I noticed that if I run certain commands through it, the response isn't decoded correctly.
If I run the exact same command in PowerShell, I get the proper Unicode characters.
I even tried:
var FSU = DOpus.FSUtil();
var query = 'cmd /c chcp 65001';
var r = FSU.Run(query, 0, true);
if (!r) {
DOpus.Output('=> Unable to run command');
}
else if (r.stderr) {
DOpus.Output('=> Error : ' + r.stderr);
}
else DOpus.Output(r.stdout);
Is there's something I'm missing?
Instead of trying to run it through cmd, can we get some way to set the codepage? And could the default value support Unicode?
Thanks
If it's outputting UTF8 instead of ANSI, Opus has no way of knowing that, and you might need to use StringTools to convert the output.
cmd.exe also has a /U argument that "Causes the output of internal commands to a pipe or file to be Unicode" and may be useful. (I suspect it means UTF-16, not UTF-8, but haven't used that argument in a long time, since before Windows started supporting UTF-8, so it may have changed.)
Just run a command through FSU.Run() (not cmd) and process its output. But if the stdout contains any Unicode characters, I get garbage characters instead, as you can see in the example above.
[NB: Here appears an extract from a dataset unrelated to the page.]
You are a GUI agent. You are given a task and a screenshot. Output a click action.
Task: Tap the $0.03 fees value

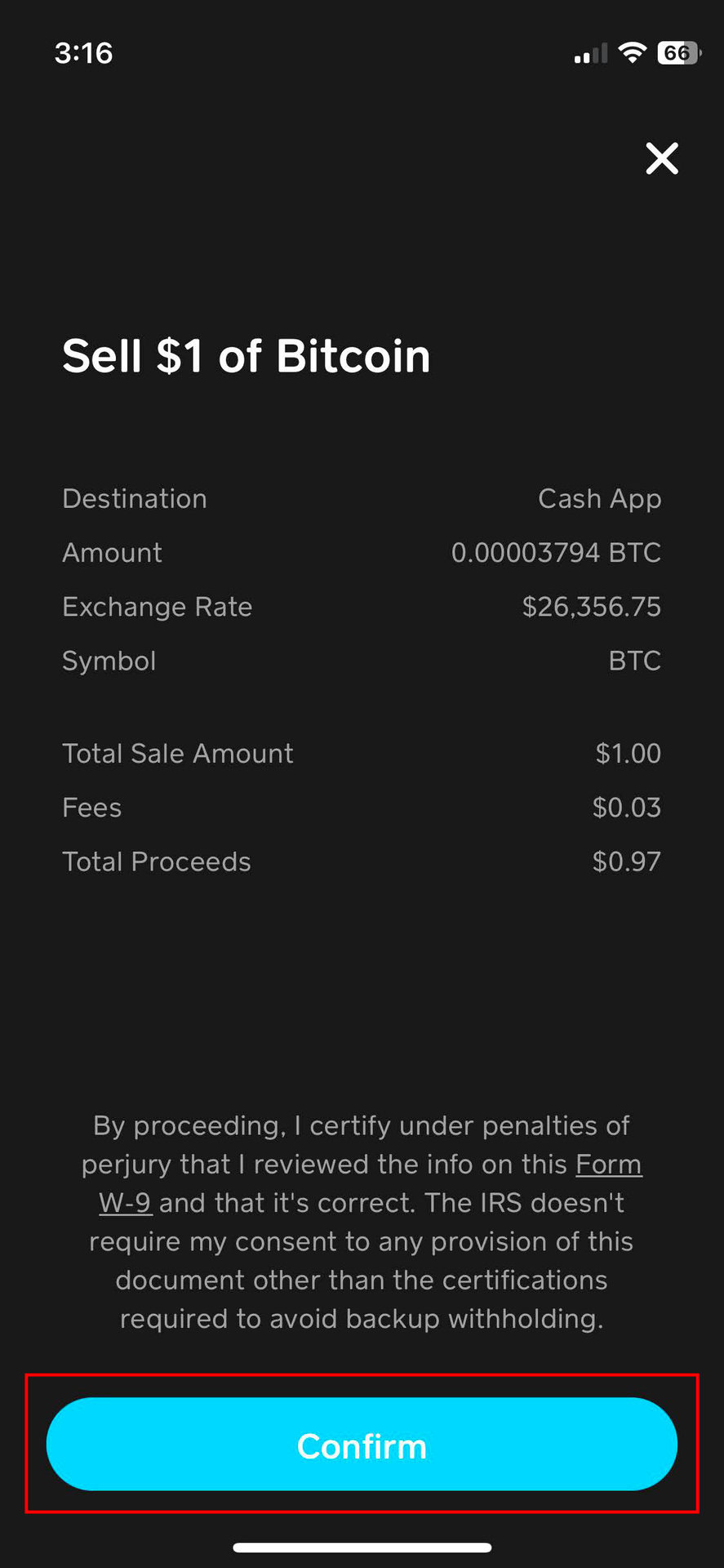pos(626,808)
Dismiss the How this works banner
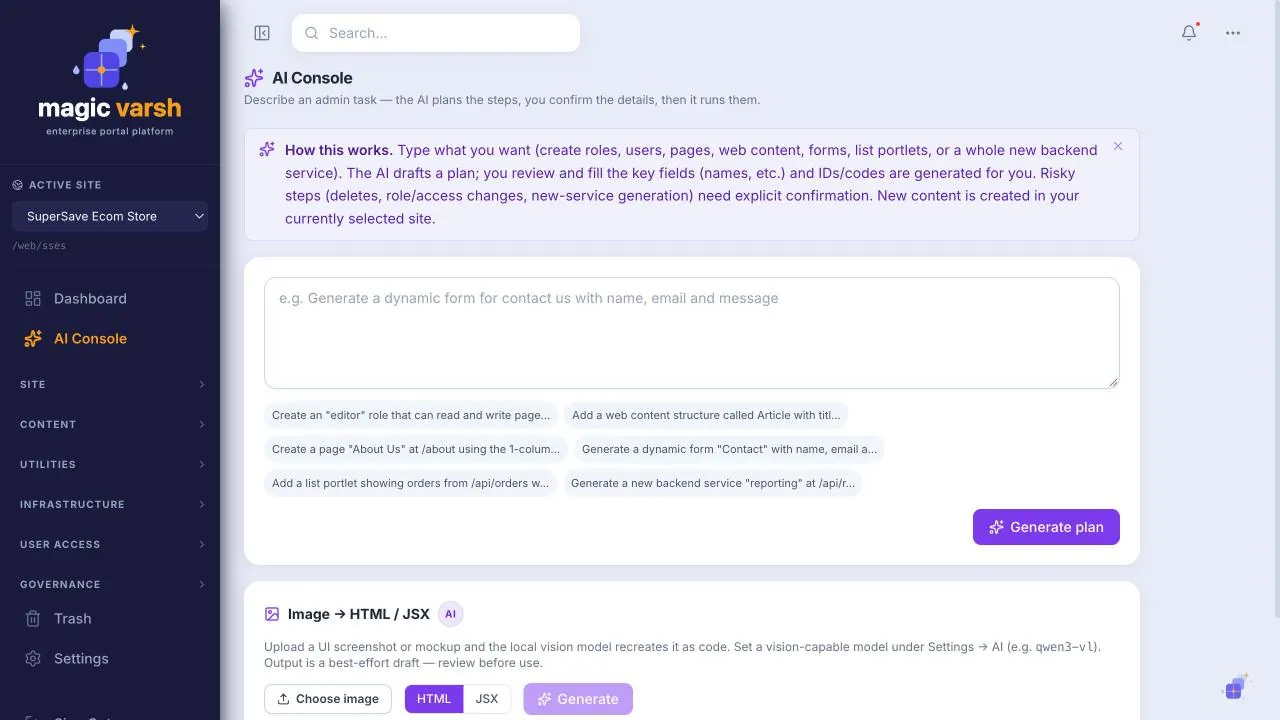This screenshot has width=1280, height=720. pyautogui.click(x=1118, y=146)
Isn't it possible to set the codepage for the runner that Opus uses through FSU.Run()?
I'm not sure whether it's the tool I'm calling something to blame here, since I remember MediaInfo CLI doesn't have this problem. But like I said, if I run the same command in PowerShell, I get the correct output.
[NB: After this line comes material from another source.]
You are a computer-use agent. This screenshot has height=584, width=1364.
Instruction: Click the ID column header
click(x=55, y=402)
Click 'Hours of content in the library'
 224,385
I found how to do it in this specific case, but please consider adding an option to set or force the codepage for FSU.Run()
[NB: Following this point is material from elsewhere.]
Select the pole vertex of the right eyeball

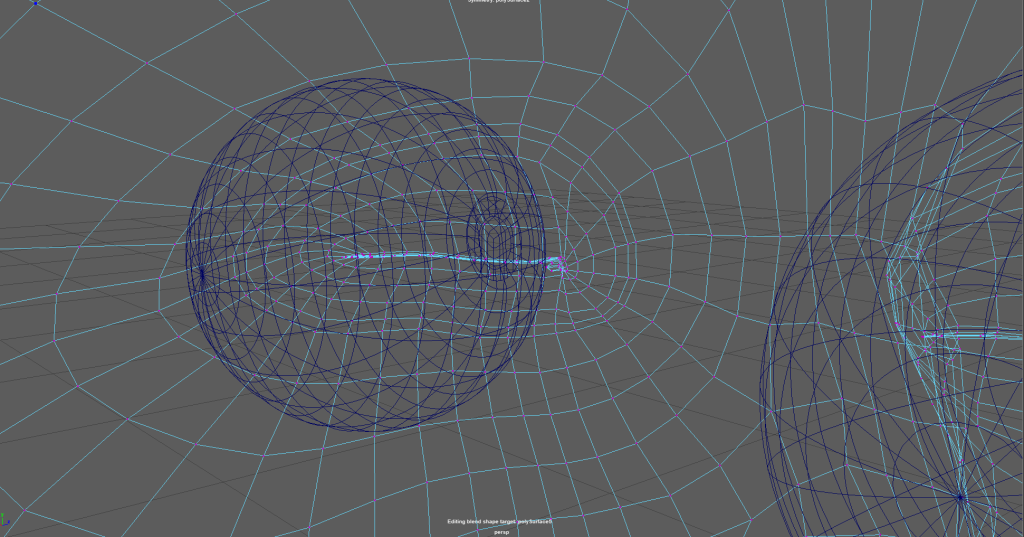(959, 495)
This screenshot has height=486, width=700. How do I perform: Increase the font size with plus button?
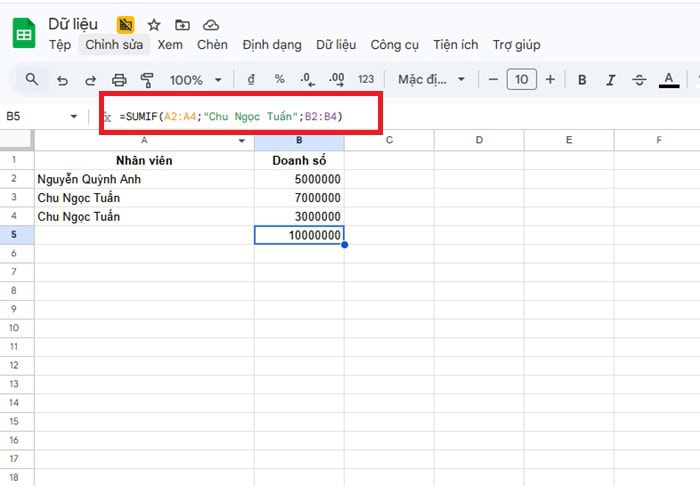[550, 79]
When you run a process using WinApi, it gives a UTF-8 pipe for the child process's stdout. You need to convert it to a wide string to return from the FSU.Run method. How do you do that?
Actually looking at it I think we may be assuming UTF-8 output already, which might be the problem if the tools are using the current code page instead. We can probably make that controllable.
I dug a bit more. In my opinion, it is impossible to influence/detect the encoding of the child process. There is an option to return a byte array from FSU.Run and let the user convert it to a string using whatever encoding they want.
Honestly, I don't know if it's worth it. All console executables should use UTF-8.
There's no way to tell the command what encoding to use, but we can control how it's converted to the string the function returns. At the moment it's hardcoded to assume UTF-8 but in the next beta we'll add an argument for the function to let the encoding be specified.